In general, this study suggests that motor control exercise (in the Queensland physiotherapy model of Richardson, Hides, Jull et al.) and spinal manipulation both produce slightly better short-term functional and patient-perceived benefit compared to a general exercise program in patients with chronic LBP. Medium and longer-term outcomes among all three groups were equivalent (but as mentioned, all three groups showed significant improvement). It is significant to note that due to the baseline level of functional deficit (noted as moderate to severe on average), this study population represents a group of patients that is generally harder to treat. Therefore, it is encouraging to see positive results in all groups.

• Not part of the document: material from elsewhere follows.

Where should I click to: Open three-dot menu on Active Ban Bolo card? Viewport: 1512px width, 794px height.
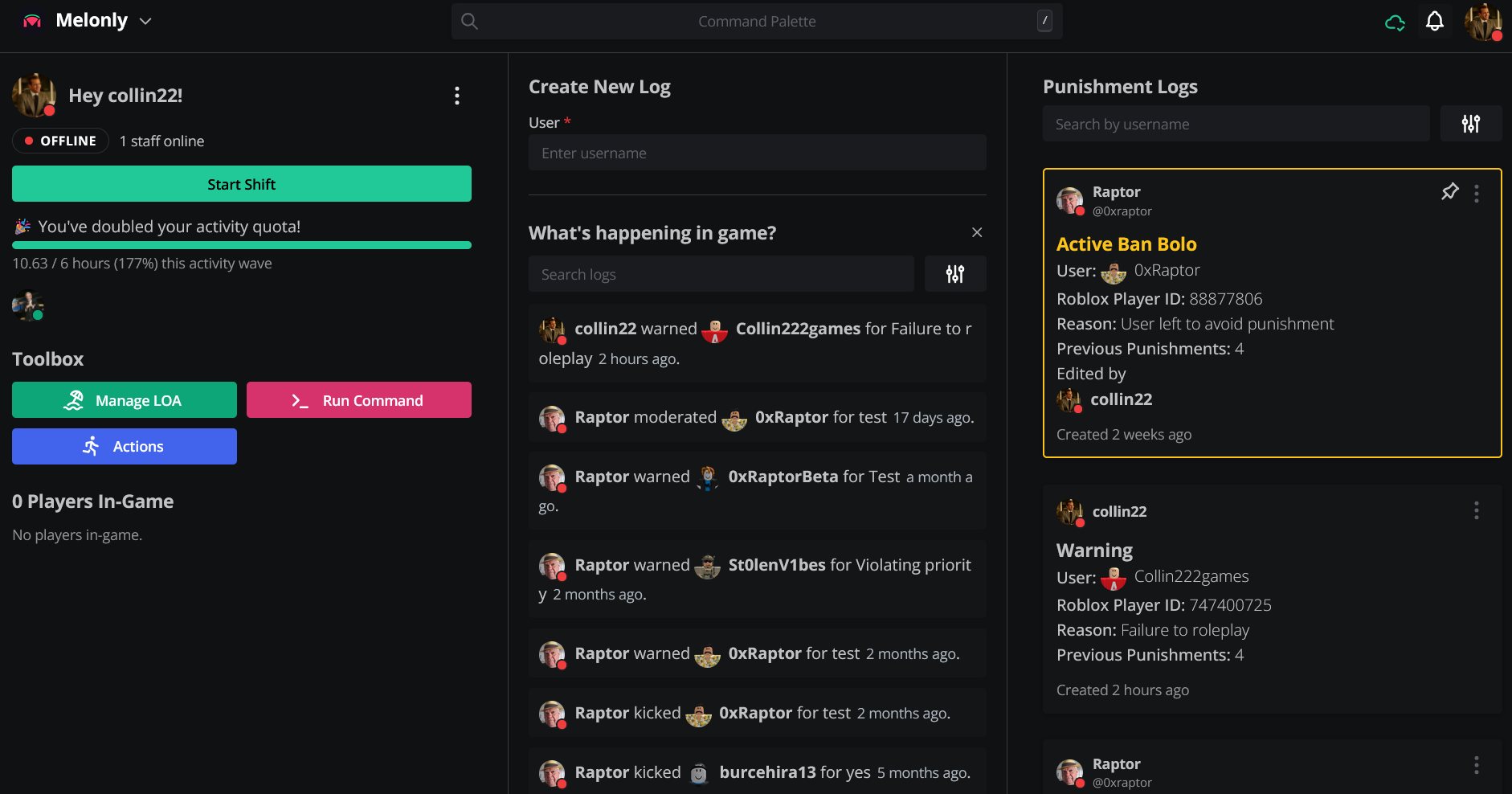pos(1476,193)
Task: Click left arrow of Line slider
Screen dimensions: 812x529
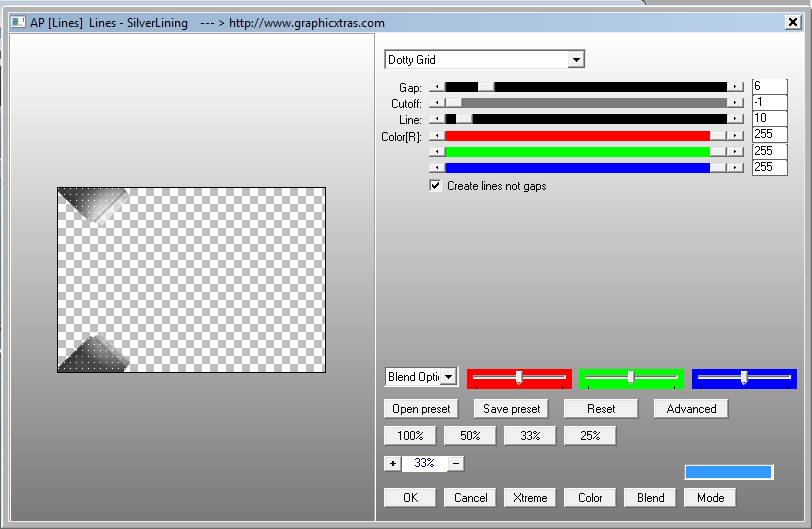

This study had a sufficient sample size, employed a pragmatic approach to the manual therapy intervention, and used appropriate outcome measures – all strengths of this study. It should be noted that since all interventions were active, no inference can be made about the effectiveness of these interventions compared to no treatment. Further, the effectiveness of the motor control intervention (and SMT to some degree) versus the general exercise may in part be due to the fact that the general exercise was administered in a group, whereas the other interventions were on an individual basis. Regarding the motor control intervention – ultrasonography has been recommended to assist in this intervention, despite an absence of evidence suggesting it influences outcomes. Realistically, most clinicians would not utilize this method in practice, and until the evidence dictates otherwise, one should assume implementing this method of rehabilitation without ultrasound is acceptable.

The other potential detractor from these results is that the authors did not control for co-interventions between the 8-week and 12-month follow-up. It is possible that participants sought additional therapies that influenced their outcomes.

This study supports an active approach in treating CLBP, and provides further evidence that SMT can have beneficial short-term effects. It stands to reason that a combination of active therapies and SMT may be the most effective, but future studies will have to clarify this issue.